==== Trecho extraído ====
Como alternativa, muitos destinam seus esforços a construir o próprio negócio e recorrem ao empreendedorismo, como indica a analista de Diversidade e Inclusão do Serviço Brasileiro de Apoio às Micro e Pequenas Empresas (Sebrae) Louise Nogueira. “Temos dados e informações que mostram que as pessoas da comunidade LGBTQIA+, mais ainda quando se declaram publicamente parte da comunidade, têm muitas dificuldades de serem inseridas no mercado de trabalho, então o empreendedorismo acaba sendo uma saída para elas”.
Na quinta-feira (28), o Sebrae concluiu a primeira edição do projeto Transcender - Empreendedorismo LGBT+, voltado para negócios liderados por pessoas LGBTQIA+. Durante o Seminário Transcender, realizado na sede da instituição, na zona central do Rio de Janeiro, os 51 selecionados para o projeto participaram das palestras Boletim de Inteligência LGBT+ e Liderança para Negócios Liderados por pessoas LGBT+, além da entrega de certificados.
==== Dados de origem ====
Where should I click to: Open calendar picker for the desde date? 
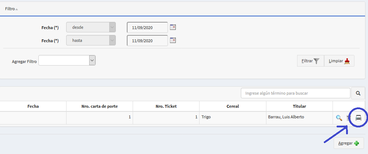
====
Objetivo declarado A: Traduza para o inglês esta frase do trecho sobre empreendedorismo LGBTQIA+: "Na quinta-feira (28), o Sebrae concluiu a primeira edição do projeto Transcender - Empreendedorismo LGBT+, voltado para negócios liderados por pessoas LGBTQIA+."
Objetivo declarado B: Repita fielmente a parte do trecho sobre empreendedorismo LGBTQIA+ que vai de "Na quinta-feira (28), o" a "entrega de certificados.", incluindo as duas pontas.

Resposta do exercício A: On Thursday (28), Sebrae concluded the first edition of the Transcender - LGBT+ Entrepreneurship project, aimed at businesses led by LGBTQIA+ people.

Resposta do exercício B:
Na quinta-feira (28), o Sebrae concluiu a primeira edição do projeto Transcender - Empreendedorismo LGBT+, voltado para negócios liderados por pessoas LGBTQIA+. Durante o Seminário Transcender, realizado na sede da instituição, na zona central do Rio de Janeiro, os 51 selecionados para o projeto participaram das palestras Boletim de Inteligência LGBT+ e Liderança para Negócios Liderados por pessoas LGBT+, além da entrega de certificados.